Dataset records

------------------------------------------------------------

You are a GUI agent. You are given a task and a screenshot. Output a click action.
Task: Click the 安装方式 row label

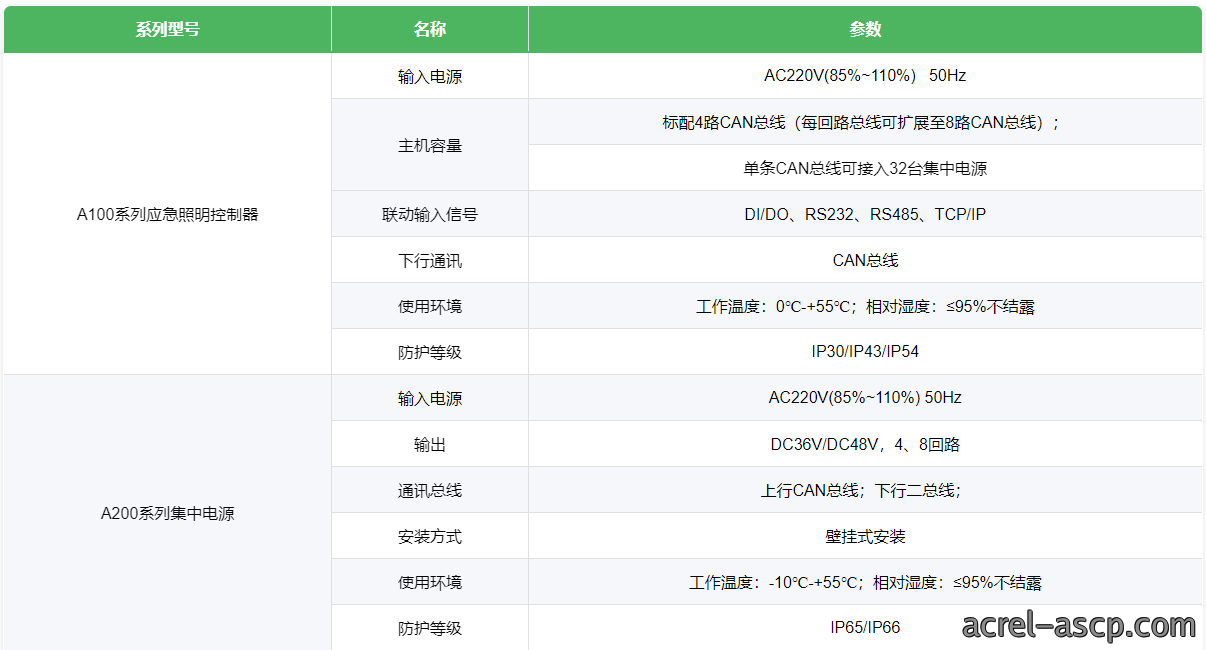pos(430,536)
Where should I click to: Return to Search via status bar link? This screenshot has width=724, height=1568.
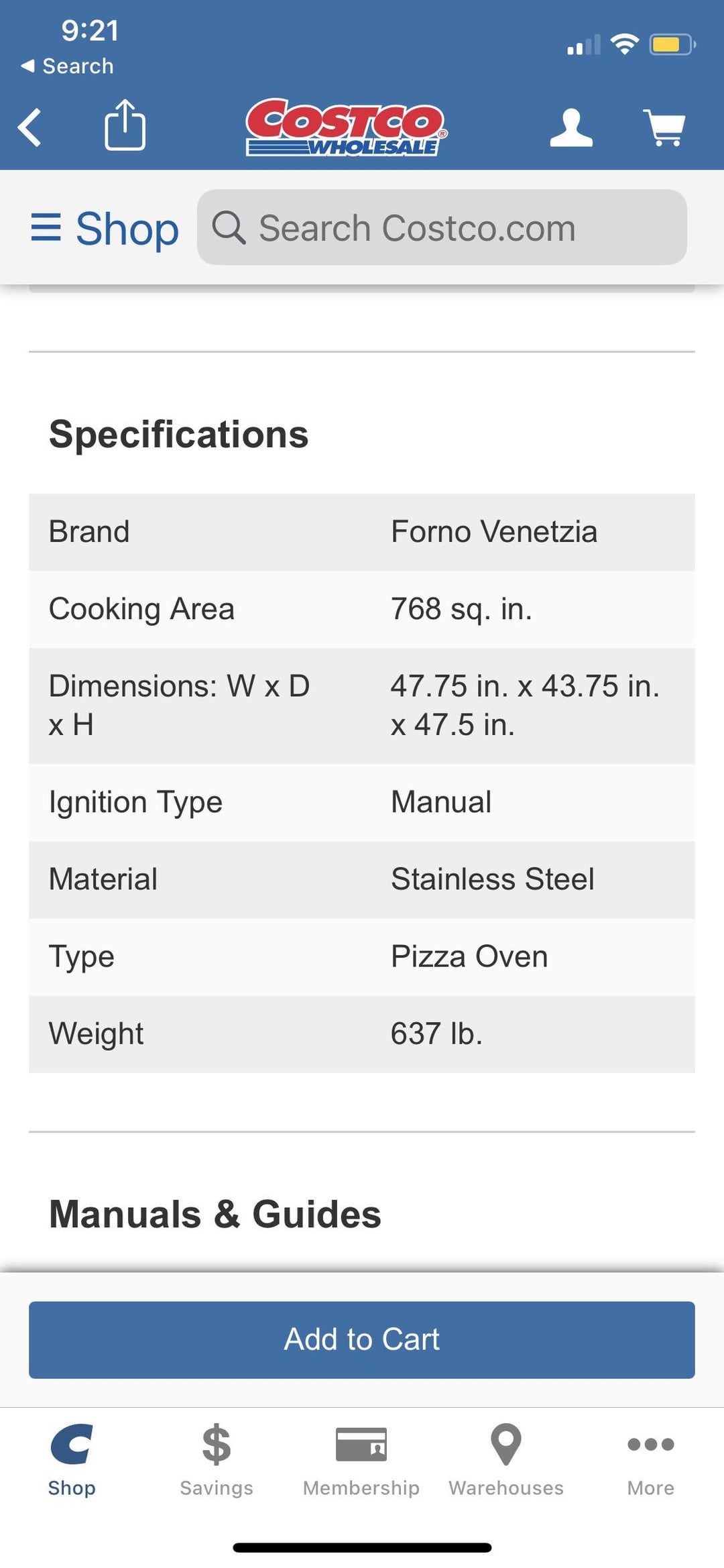(68, 66)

------------------------------------------------------------

Goal of the exercise
Excluding images, return all of the records above word for word.

Response to this task
You are a GUI agent. You are given a task and a screenshot. Output a click action.
Task: Click the 安装方式 row label

pos(430,536)
Where should I click to: Return to Search via status bar link? This screenshot has width=724, height=1568.
(68, 66)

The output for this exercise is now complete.